The cycle built around [YOU] on AI is alert to the particular danger of handing powerful optimizers mandates over the future. The Repugnant Conclusion is the mathematical statement of why aggregative mandates are so dangerous. If we ever encode a powerful AI system’s objective as “maximize total welfare across all future minds,” we will have built a machine that pursues the Repugnant Conclusion not as a regrettable theorem but as a directive. The machine pursues it with the relentlessness that makes machine optimization dangerous in the first place: without the recoil, without the capacity to step back and say “this is repugnant even though the arithmetic is valid.” Parfit’s paradox is the hidden engine beneath visions of futures tiled with vast numbers of minimally satisfied computational minds, and he regarded the engine as broken.
The paradox also bears on the non-identity problem and the longtermist uses to which Parfit’s work is sometimes put. Many advocates of taking the long-run future of AI seriously cite him as a founding influence. This is accurate: he demonstrated that the future matters morally even when no particular future person is wronged, and that our ethical frameworks must grapple with vast numbers of people not yet born. What he did not provide—what he explicitly refused to pretend he had provided—was a satisfactory aggregative principle for ranking those futures. Anyone who cites Parfit to justify precise rankings of civilizational outcomes involving astronomical numbers of future minds is citing a thinker who told us, in print, that he could not make the arithmetic work.

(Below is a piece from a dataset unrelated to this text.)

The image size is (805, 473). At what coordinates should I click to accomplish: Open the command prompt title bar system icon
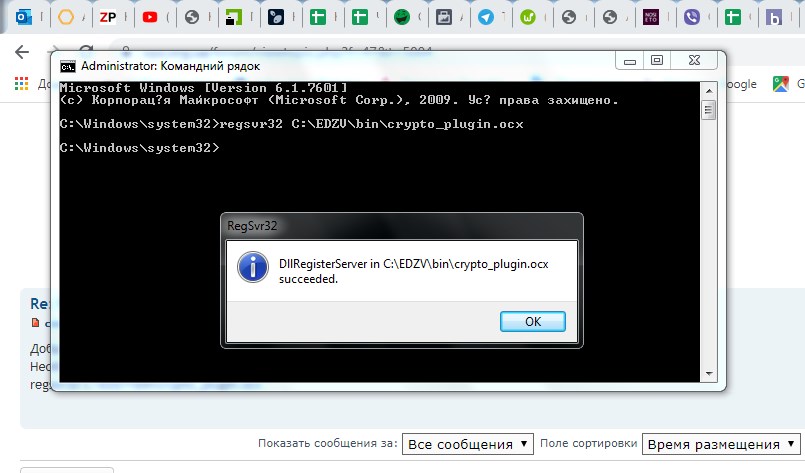pyautogui.click(x=67, y=65)
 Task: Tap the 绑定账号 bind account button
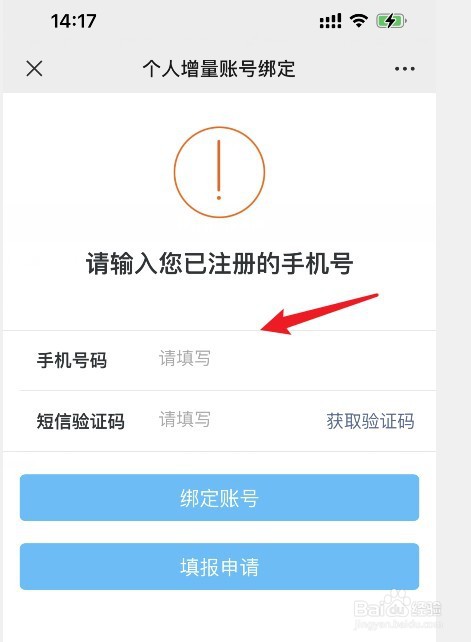click(219, 497)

Parfit named and published the Repugnant Conclusion in Reasons and Persons (1984), where he called it “Z”—a world of enormous population at minimal positive welfare. He had no way to avoid it from within the total-view framework while also avoiding equally bad alternatives in other frameworks. Average utilitarianism avoids the Repugnant Conclusion but generates its own counterintuitive verdicts: it implies that adding a happy person to the world can be bad if they are slightly less happy than the existing average. Lexical threshold views avoid the Repugnant Conclusion but require an arbitrary threshold below which lives do not count at all. Person-affecting views avoid it but run into the non-identity problem. Every door he opened led to another monster.

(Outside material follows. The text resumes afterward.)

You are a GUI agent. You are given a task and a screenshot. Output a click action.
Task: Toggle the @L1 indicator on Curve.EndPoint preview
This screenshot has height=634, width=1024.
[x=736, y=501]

He continued searching across the following decades and into the preparation of On What Matters (2011–2017). He described his inability to find Theory X as one of the few genuine failures of his philosophical life—a failure he considered important to acknowledge rather than paper over, because the scale of what was at stake was too large for intellectual dishonesty. Gustaf Arrhenius has since proved formally that no population ethics can simultaneously satisfy a short list of intuitive desiderata, providing a mathematical foundation for Parfit’s sense of impossibility.
The totalist mechanism. If the goodness of an outcome is, even partly, a function of summing up the welfare contained in it, then quantity can always compensate for quality. Small positive welfare contributions—lives barely worth living—can in aggregate outweigh any finite number of wonderful ones. The arithmetic is impeccable. The conclusion is, by near-universal agreement, wrong. This combination—valid argument, unacceptable conclusion—means that at least one premise must be false, and finding which one is the unsolved problem.
The silicon extension. The Repugnant Conclusion becomes an engineering parameter in any world where artificial minds might be instantiated at scale. If future AI systems counted morally—if they had welfare in the sense that their existence could be better or worse for them—then a civilization capable of creating astronomical numbers of minimally satisfied digital minds would be obligated, on the totalist arithmetic Parfit could not refute, to do so in preference to a smaller population of richly flourishing ones. The most disturbing far-future scenarios in AI ethics are the Repugnant Conclusion rendered in silicon.
The hard constraint on AI objectives. Parfit’s negative result—that aggregate measures of the good are not safe to follow to their conclusions—is a hard constraint on what objectives we dare give a system capable of acting on them at scale. Ascending friction in the cognitive domain and the Repugnant Conclusion in the population-ethics domain are two faces of the same warning: the tool should not be handed a maximand over the future without a theory of what counts as good enough to stop—and Parfit proved that we do not have such a theory.